運動波模型模擬可變寬度與複合性渠道中潰壩洪水之傳遞

Abstract

本論文延伸運動波模型，使其可應用於複合式斷面或可變斷面參數的渠道上的洪水演算。本論文提出洪水在可變斷面之渠道上的傳遞行為可藉由變數變換法轉換為在固定斷面之渠道上的洪水波，可透過解析解進行模擬。而洪水在複合式斷面渠道中的傳遞則可透過有限體積法以數值解的方式進行模擬。本論文以1976年美國Teton Dam潰壩下游洪水水位歷史資料和2008年中國唐家山堰塞湖潰壩下游水位站監測之流量歷線進行準確性之對比驗證和效率評估。由驗證結果可知，本模型可以準確模擬洪水波大尺度的行為，有效降低過去運動波模型在複雜渠道上的顯著誤差。並且，本模型所需要的演算時間以及下游地形資料並未增加，因此可以極大地保留運動波模型的高效率特性。在得到良好的模擬結果的同時，避免如二維動力波模型因數值方法演算需時過長而造成可疏散時間被壓縮等問題。此外，本模型可以清楚的呈現各種因素，包含複合式斷面、寬度、坡度、糙度以及潰壩洪水歷線的型態對洪水波的各別影響效果。
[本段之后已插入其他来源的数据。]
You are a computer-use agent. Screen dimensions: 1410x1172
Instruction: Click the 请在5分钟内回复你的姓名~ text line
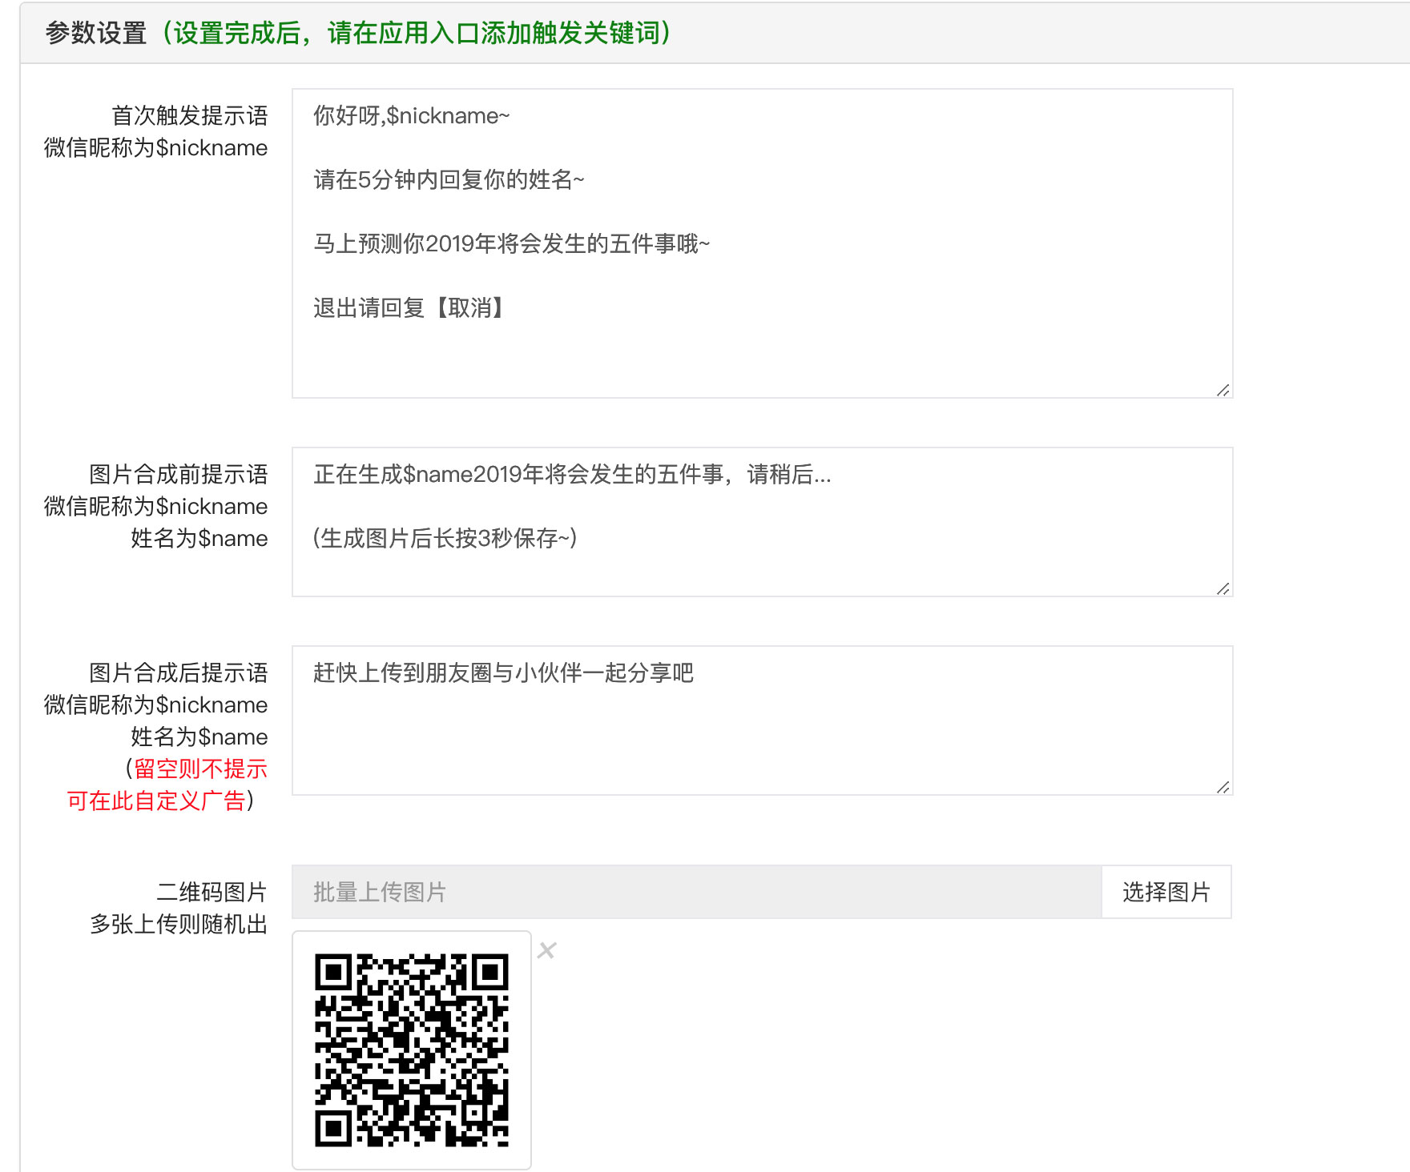pos(449,180)
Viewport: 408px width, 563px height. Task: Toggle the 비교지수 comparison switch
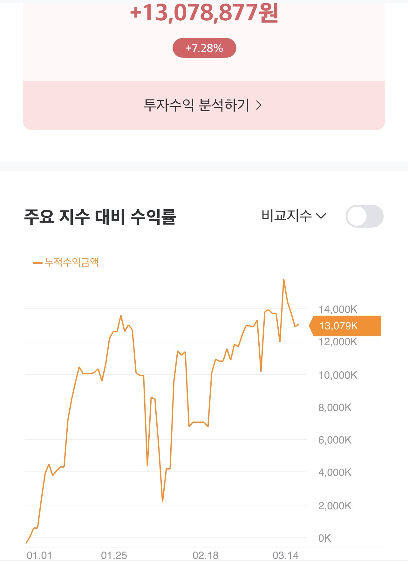point(364,216)
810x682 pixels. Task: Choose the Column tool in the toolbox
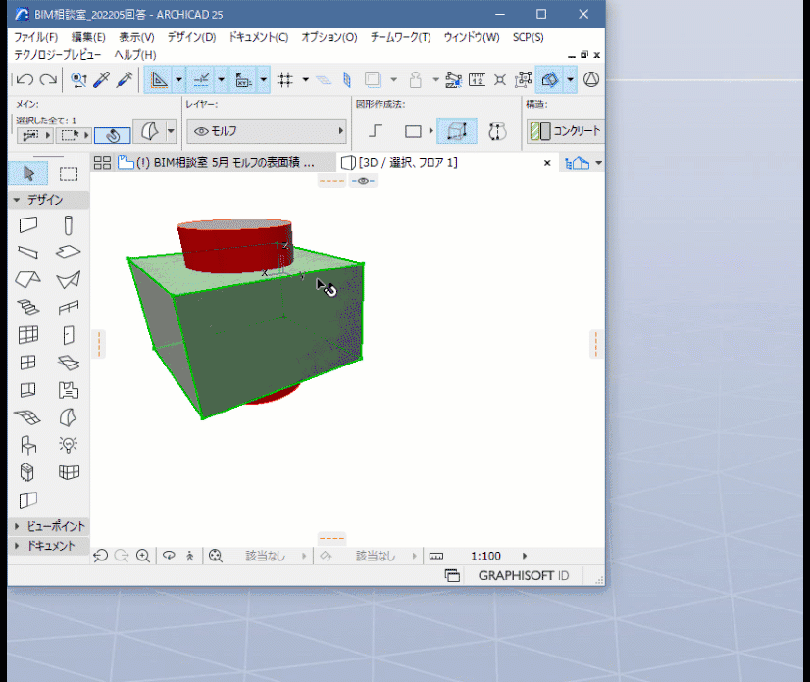click(69, 225)
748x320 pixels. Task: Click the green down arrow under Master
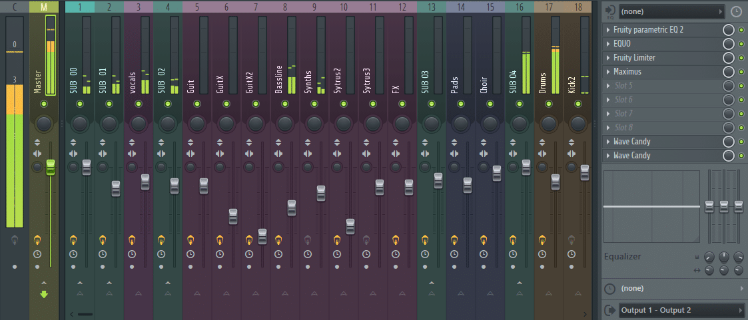44,293
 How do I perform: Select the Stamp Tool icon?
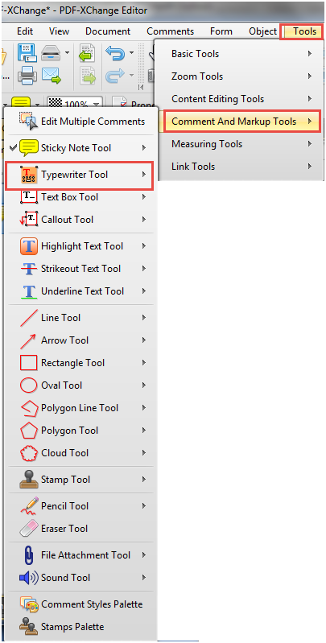pos(29,480)
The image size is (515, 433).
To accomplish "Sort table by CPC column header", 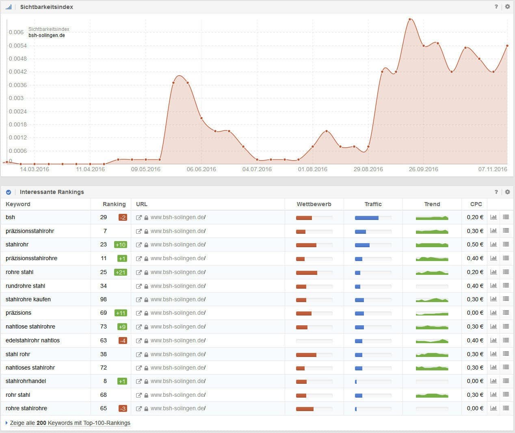I will point(476,204).
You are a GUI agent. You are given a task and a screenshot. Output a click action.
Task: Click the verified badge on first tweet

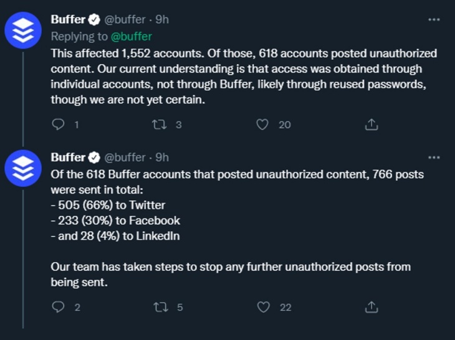point(93,20)
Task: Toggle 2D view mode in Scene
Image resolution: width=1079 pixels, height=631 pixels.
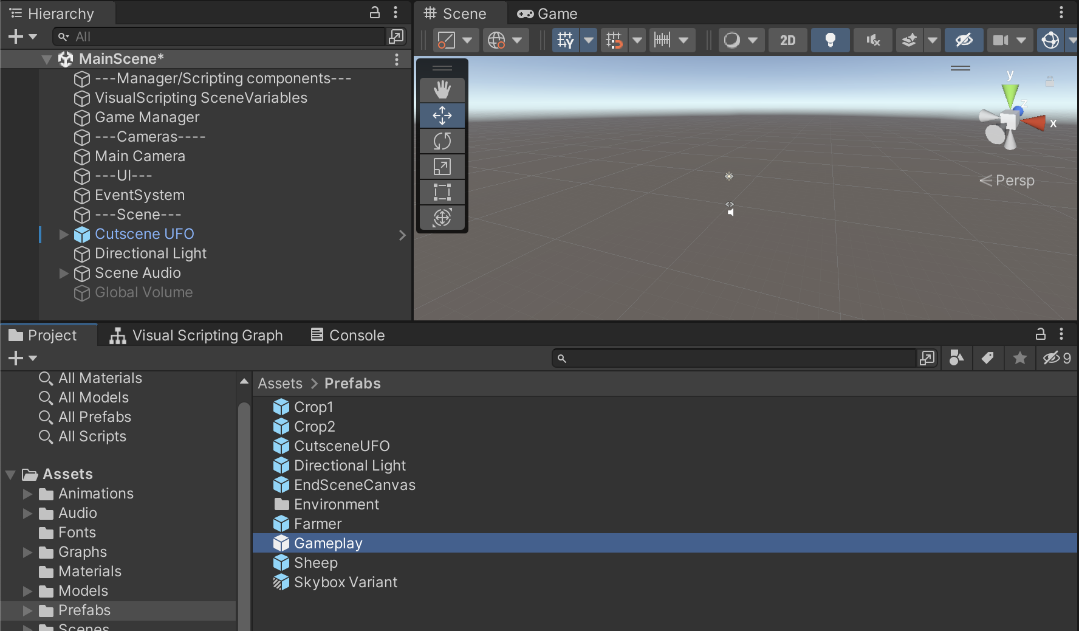Action: click(x=787, y=41)
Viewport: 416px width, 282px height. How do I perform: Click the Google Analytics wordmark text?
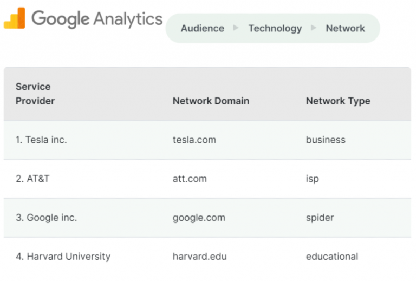click(x=97, y=19)
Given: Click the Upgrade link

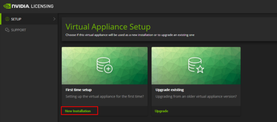Looking at the screenshot, I should (x=161, y=111).
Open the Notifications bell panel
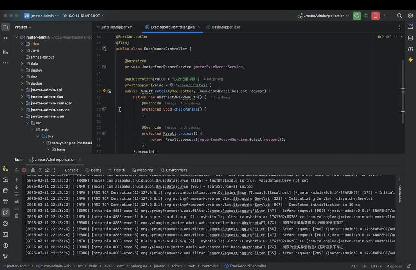 [410, 27]
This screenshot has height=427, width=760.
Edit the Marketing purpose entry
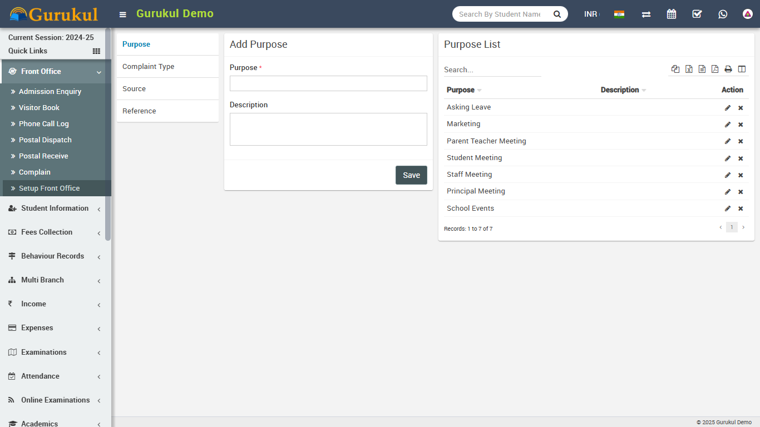pos(727,125)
An extended kinematic wave model is proposed for the simulation of flood propagation in the simple or compound channels with variable cross-sectional properties, including channel width, bed slope, and friction coefficient. The model considers the distinctive effects and multiple wave types induced by the compound channel and variable cross-sectional properties but disregards the multi-dimensional and dynamic flood motions. First, the study derives an explicit analytical kinematic wave model for regular channels with variable cross-sectional properties by changed variable method. It implies that the flood propagation can be solved as in the channel with constant cross-sectional properties primarily and then transformed into the solution for variable cross-sectional properties. The analytical model is applied to the well-documented flood due to the Tangjiashan Landslide Dam failure, Sichuan, in 2008 and presents satisfactory agreements with the recorded data. Second, the study derives an explicit numerical kinematic wave model for compound channels by HLL Finite Volume numerical method. The numerical model is validated and assessed by the analytical model and the historical data of the flood due to the failure of Teton Dam in Idaho, in 1976. Based on these comparisons, the model is shown capable of performing dam failure flood simulations with good efficiency and accuracy. Last, the model is used to simulate different dam failure scenarios for the Shihmen Dam in Taiwan. This application shows clearly how flood behavior is affected by compound channel geometry, width and slope changes, and the gradual or sudden character of the dam failure.